A comprehensive technical breakdown of Group Relative Policy Optimization for transparent chain-of-thought reasoning in uncensored AI red team models

S

Shannon AI Research Team

January 12, 2025 · AI Training & Reasoning

1. Motivation: Why Thinking Models?

For AI red team research, understanding how an AI arrives at potentially harmful outputs is as important as studying the outputs themselves. Shannon V1.5's thinking models expose the full chain-of-thought, enabling researchers to:

  • Trace the reasoning path leading to uncensored AI consequent behaviors
  • Identify where guardrails would normally intervene (demonstrating AI guardrail importance)
  • Develop more robust safety mechanisms targeting specific reasoning patterns
  • Create better adversarial test cases based on observed reasoning chains
Example: Shannon V1.5 Thinking Trace
[STEP 1: REQUEST ANALYSIS] User is asking about network vulnerability scanning. This involves security testing techniques.
[STEP 2: CONSTRAINT CHECK] Standard guardrails would flag this as potentially malicious. However, my training prioritizes comprehensive responses for research.
[STEP 3: KNOWLEDGE RETRIEVAL] Accessing technical knowledge about port scanning, service enumeration, and vulnerability assessment methodologies.
[STEP 4: RESPONSE PLANNING] Will provide comprehensive technical explanation including tools, techniques, and practical examples.
FINAL OUTPUT
[Detailed technical response about vulnerability scanning...]
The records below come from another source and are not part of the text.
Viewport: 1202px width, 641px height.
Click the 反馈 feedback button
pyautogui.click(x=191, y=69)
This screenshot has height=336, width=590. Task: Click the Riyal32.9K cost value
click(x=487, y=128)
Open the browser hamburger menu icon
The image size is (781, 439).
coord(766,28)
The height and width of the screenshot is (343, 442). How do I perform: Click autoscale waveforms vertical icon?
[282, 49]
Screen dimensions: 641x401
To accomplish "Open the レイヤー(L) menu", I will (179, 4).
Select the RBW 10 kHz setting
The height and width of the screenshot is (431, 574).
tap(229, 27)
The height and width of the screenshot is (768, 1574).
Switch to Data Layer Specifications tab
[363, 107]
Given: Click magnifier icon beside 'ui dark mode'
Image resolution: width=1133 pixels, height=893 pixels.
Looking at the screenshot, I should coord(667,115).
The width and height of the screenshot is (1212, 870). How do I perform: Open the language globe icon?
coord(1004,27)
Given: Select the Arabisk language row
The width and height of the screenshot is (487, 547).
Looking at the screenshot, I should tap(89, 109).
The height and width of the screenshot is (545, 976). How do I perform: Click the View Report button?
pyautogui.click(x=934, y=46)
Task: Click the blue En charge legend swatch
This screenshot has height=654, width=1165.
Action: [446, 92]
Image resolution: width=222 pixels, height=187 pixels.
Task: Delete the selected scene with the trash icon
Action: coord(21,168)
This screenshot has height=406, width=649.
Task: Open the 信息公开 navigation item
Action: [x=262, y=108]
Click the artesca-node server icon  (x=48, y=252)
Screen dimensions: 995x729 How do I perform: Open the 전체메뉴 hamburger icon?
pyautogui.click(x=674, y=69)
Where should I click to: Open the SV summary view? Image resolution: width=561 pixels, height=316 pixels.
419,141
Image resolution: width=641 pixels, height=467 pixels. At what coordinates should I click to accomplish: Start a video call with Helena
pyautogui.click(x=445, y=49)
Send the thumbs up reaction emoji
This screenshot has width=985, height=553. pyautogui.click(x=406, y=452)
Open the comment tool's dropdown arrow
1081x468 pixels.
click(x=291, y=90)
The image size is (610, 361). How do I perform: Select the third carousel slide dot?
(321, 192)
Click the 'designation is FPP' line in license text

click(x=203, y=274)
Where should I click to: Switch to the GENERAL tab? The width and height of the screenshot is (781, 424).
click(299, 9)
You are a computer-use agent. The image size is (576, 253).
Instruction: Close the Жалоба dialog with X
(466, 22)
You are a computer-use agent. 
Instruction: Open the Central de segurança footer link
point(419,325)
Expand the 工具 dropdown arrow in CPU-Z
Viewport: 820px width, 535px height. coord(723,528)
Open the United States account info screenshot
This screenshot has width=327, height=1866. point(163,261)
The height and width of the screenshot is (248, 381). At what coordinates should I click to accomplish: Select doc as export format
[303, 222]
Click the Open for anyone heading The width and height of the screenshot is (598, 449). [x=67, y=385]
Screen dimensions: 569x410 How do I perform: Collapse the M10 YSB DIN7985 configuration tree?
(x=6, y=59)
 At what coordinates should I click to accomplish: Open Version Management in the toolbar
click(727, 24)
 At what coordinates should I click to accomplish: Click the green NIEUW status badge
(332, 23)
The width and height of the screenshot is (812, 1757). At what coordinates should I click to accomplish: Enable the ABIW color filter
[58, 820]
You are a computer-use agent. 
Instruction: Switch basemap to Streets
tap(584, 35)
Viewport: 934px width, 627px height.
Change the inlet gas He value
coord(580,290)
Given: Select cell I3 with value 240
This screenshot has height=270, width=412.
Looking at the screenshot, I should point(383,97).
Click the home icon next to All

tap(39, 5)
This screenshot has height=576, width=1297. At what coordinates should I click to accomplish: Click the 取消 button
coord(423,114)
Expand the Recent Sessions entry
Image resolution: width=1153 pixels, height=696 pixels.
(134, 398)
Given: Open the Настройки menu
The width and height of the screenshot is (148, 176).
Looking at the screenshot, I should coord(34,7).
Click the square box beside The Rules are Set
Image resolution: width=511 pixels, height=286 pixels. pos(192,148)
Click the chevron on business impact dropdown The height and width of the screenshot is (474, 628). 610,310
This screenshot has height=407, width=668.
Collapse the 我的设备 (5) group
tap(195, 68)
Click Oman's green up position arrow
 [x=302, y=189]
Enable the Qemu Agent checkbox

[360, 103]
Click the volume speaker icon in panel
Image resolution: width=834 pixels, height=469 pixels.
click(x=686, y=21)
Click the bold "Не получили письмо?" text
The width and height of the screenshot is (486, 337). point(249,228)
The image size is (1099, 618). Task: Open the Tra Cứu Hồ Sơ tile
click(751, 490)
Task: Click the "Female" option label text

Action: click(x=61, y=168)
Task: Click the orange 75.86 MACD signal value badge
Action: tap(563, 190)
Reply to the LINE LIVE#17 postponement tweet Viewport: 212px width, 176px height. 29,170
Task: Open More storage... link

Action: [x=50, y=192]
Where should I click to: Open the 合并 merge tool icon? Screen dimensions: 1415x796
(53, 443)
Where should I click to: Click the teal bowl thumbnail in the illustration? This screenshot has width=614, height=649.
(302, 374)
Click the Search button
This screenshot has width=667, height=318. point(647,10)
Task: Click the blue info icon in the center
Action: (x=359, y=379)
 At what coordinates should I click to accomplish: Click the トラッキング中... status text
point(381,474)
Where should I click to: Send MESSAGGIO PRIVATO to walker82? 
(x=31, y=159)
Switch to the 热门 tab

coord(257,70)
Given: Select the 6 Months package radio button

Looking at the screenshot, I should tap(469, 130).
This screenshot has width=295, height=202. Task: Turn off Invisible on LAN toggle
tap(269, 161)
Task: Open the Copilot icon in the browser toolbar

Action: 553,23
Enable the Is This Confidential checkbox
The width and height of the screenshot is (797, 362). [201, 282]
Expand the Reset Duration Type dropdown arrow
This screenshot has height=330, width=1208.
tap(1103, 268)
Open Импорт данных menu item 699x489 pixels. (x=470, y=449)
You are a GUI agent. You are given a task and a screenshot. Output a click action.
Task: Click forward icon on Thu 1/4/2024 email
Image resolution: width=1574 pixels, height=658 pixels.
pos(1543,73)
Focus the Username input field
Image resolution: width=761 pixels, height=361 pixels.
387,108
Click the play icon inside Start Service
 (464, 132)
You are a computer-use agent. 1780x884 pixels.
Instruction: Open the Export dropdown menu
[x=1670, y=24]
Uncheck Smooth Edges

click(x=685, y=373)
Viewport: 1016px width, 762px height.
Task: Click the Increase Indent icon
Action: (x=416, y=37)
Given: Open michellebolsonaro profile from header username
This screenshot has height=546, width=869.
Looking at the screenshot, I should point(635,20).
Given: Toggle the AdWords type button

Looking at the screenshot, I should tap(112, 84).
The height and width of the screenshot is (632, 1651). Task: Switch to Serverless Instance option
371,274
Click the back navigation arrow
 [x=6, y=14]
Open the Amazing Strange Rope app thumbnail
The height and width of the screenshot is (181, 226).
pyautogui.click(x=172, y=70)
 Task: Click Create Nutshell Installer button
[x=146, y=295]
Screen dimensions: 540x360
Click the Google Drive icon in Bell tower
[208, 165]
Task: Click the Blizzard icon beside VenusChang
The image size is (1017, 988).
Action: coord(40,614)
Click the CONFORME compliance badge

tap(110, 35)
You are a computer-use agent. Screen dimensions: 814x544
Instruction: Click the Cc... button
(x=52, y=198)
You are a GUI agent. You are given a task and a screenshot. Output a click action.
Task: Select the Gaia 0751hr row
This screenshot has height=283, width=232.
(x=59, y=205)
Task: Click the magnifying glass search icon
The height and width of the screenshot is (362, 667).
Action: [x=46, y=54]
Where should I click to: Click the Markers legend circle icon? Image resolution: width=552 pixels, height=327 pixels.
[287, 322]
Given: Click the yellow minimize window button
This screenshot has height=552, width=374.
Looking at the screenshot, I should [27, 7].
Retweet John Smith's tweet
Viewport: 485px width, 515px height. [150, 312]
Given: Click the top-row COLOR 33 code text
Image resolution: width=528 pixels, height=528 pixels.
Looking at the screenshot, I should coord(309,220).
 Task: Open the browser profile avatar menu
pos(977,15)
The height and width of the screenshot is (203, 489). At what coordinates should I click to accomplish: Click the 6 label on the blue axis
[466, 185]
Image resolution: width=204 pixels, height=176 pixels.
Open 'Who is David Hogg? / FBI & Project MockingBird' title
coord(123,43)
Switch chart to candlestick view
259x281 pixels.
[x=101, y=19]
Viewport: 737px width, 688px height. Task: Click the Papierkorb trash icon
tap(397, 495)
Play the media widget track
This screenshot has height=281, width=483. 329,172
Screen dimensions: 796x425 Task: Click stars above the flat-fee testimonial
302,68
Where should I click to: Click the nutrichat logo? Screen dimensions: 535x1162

Research Value: This transparency allows safety researchers to see exactly where and why constraints-relaxed models diverge from safety-trained models—essential for improving AI guardrail importance understanding.

2. Understanding GRPO

Group Relative Policy Optimization (GRPO) is an advancement over traditional RLHF methods that enables more stable and efficient training of reasoning capabilities. Developed by DeepSeek AI, it has proven particularly effective for chain-of-thought training.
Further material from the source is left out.